TEXT EXCERPT:
:::::

They ran it again with Go’s race detector turned on. The -race flag instruments the program at compile time so the runtime can watch for goroutines reading and writing the same memory without coordinating, and report what it sees. It reported eight separate data races inside RecordFailure, all on the same pattern: one goroutine reading the entry while another wrote to it, or two goroutines writing to it at once.


Reaching for sync.Map

Looking at the code with the race detector’s output in hand, the structure of the problem was clear. Inside RecordFailure, the read of e.Count happens at one moment, the comparison against limit happens just after, and the increment writes back at a third moment. In between those steps, nothing prevents another goroutine from doing the same thing on the same entry. Two goroutines could both read e.Count as 2, both see that 2 is under the limit of 5, and both increment to 3. The map ended up with whichever write landed last, and the count would lag behind the number of failures that had actually occurred.

:::::

INFORMATION SUPPLIED:
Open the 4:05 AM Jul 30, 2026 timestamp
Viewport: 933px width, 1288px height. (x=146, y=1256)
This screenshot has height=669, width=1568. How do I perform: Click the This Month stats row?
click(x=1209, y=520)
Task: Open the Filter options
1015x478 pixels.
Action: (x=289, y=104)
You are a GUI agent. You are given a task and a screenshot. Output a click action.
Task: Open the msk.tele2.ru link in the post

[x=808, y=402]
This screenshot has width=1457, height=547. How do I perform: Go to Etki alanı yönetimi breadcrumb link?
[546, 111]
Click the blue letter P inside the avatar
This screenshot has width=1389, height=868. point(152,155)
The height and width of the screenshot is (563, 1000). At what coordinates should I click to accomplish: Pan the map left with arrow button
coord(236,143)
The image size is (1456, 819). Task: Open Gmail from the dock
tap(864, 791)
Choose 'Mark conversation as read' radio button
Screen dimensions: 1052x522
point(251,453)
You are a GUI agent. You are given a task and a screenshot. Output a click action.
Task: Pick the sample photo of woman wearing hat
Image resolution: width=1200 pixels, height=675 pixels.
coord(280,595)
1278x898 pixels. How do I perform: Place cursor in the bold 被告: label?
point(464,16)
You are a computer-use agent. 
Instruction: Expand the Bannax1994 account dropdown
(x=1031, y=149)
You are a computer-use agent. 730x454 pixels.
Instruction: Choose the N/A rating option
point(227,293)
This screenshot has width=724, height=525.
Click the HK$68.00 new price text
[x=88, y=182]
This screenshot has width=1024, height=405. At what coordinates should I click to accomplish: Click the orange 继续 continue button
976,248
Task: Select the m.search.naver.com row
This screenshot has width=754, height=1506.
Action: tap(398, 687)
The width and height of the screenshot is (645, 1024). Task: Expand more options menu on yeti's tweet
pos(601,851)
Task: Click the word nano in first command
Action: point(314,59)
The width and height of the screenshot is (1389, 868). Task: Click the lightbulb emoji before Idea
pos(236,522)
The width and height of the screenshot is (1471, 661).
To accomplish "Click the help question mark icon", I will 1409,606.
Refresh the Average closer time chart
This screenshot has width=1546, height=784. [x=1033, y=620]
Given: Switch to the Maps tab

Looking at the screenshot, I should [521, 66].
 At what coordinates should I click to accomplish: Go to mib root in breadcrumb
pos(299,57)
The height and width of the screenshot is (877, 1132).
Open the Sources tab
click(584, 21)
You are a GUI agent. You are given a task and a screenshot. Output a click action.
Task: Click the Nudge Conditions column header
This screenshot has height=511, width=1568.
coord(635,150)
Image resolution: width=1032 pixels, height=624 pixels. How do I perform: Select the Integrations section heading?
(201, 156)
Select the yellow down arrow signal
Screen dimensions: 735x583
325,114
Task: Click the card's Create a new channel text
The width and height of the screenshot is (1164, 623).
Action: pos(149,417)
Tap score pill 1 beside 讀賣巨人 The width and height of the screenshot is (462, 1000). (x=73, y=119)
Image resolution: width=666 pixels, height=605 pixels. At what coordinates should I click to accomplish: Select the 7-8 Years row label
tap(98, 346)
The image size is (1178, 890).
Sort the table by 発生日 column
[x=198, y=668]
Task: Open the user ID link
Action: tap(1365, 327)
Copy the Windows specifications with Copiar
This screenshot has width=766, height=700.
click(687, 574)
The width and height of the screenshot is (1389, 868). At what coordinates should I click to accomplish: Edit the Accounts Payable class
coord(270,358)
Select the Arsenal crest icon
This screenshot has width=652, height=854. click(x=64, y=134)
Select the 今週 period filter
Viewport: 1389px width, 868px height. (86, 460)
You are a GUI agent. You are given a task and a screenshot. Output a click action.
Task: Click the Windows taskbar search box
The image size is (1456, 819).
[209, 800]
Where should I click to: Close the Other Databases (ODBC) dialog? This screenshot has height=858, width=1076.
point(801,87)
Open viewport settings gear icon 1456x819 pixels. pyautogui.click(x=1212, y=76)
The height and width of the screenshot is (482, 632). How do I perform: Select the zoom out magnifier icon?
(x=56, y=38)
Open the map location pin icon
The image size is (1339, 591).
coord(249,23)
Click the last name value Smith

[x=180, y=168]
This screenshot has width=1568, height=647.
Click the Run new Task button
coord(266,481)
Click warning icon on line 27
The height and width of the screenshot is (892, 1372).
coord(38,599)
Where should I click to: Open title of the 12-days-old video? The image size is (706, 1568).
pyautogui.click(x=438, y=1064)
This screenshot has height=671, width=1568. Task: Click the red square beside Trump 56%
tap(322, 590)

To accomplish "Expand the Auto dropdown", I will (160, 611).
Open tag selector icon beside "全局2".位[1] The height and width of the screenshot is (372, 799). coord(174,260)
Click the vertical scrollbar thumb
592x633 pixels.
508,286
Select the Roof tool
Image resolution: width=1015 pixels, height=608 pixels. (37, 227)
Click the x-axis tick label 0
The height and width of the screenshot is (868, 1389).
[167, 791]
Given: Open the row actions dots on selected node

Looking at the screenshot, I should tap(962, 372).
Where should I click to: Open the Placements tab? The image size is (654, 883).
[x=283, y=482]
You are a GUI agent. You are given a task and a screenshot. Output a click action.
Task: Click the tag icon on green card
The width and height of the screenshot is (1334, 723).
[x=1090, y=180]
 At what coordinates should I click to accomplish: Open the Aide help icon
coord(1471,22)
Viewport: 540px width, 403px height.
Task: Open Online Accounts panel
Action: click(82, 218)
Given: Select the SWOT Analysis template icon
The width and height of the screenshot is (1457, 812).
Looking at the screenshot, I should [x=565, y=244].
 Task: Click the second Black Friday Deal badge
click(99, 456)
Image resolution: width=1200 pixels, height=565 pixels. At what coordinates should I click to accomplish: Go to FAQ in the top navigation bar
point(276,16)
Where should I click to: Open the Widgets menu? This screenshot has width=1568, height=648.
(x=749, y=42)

:::::

CHALLENGE 1: In the text on Go's race detector, how many separate data races did it report inside RecordFailure?
CHALLENGE 2: In the race-detector text, rewrite the passage starting at "Looking at the" and ending at "had actually occurred.", renaming "e.Count" to "entry.Count".
CHALLENGE 3: Carry the text on the RecordFailure data races further from the point where it stops.
The rows were drawn from a separate source.

EXERCISE ANSWER 1: Eight.

EXERCISE ANSWER 2:
Looking at the code with the race detector’s output in hand, the structure of the problem was clear. Inside RecordFailure, the read of entry.Count happens at one moment, the comparison against limit happens just after, and the increment writes back at a third moment. In between those steps, nothing prevents another goroutine from doing the same thing on the same entry. Two goroutines could both read entry.Count as 2, both see that 2 is under the limit of 5, and both increment to 3. The map ended up with whichever write landed last, and the count would lag behind the number of failures that had actually occurred.

EXERCISE ANSWER 3:
This is what v5.0.0-15.4.1, one of the new requirements in ASVS 5.0, calls out:

Verify that shared objects in multi-threaded code (such as caches, files, or in-memory objects accessed by multiple threads) are accessed safely by using thread-safe types and synchronization mechanisms like locks or semaphores to avoid race conditions and data corruption.

The team reached for sync.Map. The choice made sense: the documentation calls out the case where many goroutines read, write, and overwrite entries across disjoint keys, which is what a per-user rate limiter does, one key per user. The methods on a sync.Map are safe to call from any number of goroutines at once, so the team swapped the map for a sync.Map, adjusted the call sites in RecordFailure and Locked to use the Load, Store, and Delete methods, and reran the tests under -race. The race detector stayed silent and the test passed, so the team considered the work done and the bug fixed.

Explorer
package ratelimit

import (
	"context"
	"sync"
	"time"

	"github.com/cronchie/totpauth/internal/ratelimit/internal/store"
)

type syncMapLimiter struct {
	attempts sync.Map
	ttl      time.Duration
	now      func() time.Time
}

func New(opts ...Option) Limiter {
	s := store.Apply(opts)
	return &syncMapLimiter{ttl: s.TTL, now: s.Now}
}

func (l *syncMapLimiter) load(key string, now time.Time) (store.Entry, bool) {
	val, ok := l.attempts.Load(key)
	if !ok {
		return store.Entry{}, false
	}
	e := val.(store.Entry)
	if store.Expired(&e, now) {
		l.attempts.Delete(key)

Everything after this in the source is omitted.